■ Work order ■
Copy the lines below verbatim, but only from the line containing "Click the Desktop & Dock icon" through the end of the data.

Stored data entries

---

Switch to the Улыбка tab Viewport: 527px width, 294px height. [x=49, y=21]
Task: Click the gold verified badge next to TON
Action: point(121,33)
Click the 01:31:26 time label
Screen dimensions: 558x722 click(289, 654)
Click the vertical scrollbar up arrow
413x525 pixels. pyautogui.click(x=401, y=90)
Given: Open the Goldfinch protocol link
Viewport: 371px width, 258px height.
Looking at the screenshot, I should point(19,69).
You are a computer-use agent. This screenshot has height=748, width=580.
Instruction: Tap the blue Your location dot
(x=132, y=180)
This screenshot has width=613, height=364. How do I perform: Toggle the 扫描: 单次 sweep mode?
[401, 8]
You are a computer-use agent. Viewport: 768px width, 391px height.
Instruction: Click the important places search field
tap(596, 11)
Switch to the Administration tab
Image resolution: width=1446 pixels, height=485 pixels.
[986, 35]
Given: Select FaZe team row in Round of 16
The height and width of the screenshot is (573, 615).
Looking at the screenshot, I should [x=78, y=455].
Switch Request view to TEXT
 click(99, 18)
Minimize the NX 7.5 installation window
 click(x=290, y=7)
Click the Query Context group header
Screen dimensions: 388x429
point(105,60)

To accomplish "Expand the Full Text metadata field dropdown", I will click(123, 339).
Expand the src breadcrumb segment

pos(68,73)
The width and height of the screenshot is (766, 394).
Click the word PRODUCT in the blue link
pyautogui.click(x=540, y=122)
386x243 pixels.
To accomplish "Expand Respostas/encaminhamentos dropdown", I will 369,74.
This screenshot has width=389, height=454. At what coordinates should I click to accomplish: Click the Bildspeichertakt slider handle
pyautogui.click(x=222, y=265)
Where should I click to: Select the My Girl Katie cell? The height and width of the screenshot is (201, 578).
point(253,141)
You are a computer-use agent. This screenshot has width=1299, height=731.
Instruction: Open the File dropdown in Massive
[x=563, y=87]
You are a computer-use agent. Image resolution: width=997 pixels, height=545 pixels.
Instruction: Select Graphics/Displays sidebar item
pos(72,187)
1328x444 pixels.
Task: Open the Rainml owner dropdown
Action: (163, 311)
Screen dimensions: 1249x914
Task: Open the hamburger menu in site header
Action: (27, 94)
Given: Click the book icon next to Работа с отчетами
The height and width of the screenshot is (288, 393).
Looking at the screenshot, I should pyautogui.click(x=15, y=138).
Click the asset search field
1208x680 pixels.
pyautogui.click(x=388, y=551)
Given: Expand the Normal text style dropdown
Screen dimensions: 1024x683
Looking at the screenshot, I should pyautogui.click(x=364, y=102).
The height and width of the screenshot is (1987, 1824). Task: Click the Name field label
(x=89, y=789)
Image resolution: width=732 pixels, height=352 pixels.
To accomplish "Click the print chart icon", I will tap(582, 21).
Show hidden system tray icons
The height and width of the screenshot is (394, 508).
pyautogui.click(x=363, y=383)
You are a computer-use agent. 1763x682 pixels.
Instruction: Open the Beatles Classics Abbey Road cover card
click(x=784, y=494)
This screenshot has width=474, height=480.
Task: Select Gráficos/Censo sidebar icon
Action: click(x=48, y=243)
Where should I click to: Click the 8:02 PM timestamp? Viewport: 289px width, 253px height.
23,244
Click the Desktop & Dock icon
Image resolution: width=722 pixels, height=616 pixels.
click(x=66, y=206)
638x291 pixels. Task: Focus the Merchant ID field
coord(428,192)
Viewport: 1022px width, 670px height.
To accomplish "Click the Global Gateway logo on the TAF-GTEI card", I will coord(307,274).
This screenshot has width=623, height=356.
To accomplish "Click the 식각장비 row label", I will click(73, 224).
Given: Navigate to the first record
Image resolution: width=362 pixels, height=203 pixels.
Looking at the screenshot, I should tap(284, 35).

---

■ Written answer ■
Click the Desktop & Dock icon
Image resolution: width=722 pixels, height=616 pixels.
click(x=66, y=206)
638x291 pixels. Task: Focus the Merchant ID field
coord(428,192)
Viewport: 1022px width, 670px height.
To accomplish "Click the Global Gateway logo on the TAF-GTEI card", I will coord(307,274).
This screenshot has width=623, height=356.
To accomplish "Click the 식각장비 row label", I will click(73, 224).
Given: Navigate to the first record
Image resolution: width=362 pixels, height=203 pixels.
Looking at the screenshot, I should tap(284, 35).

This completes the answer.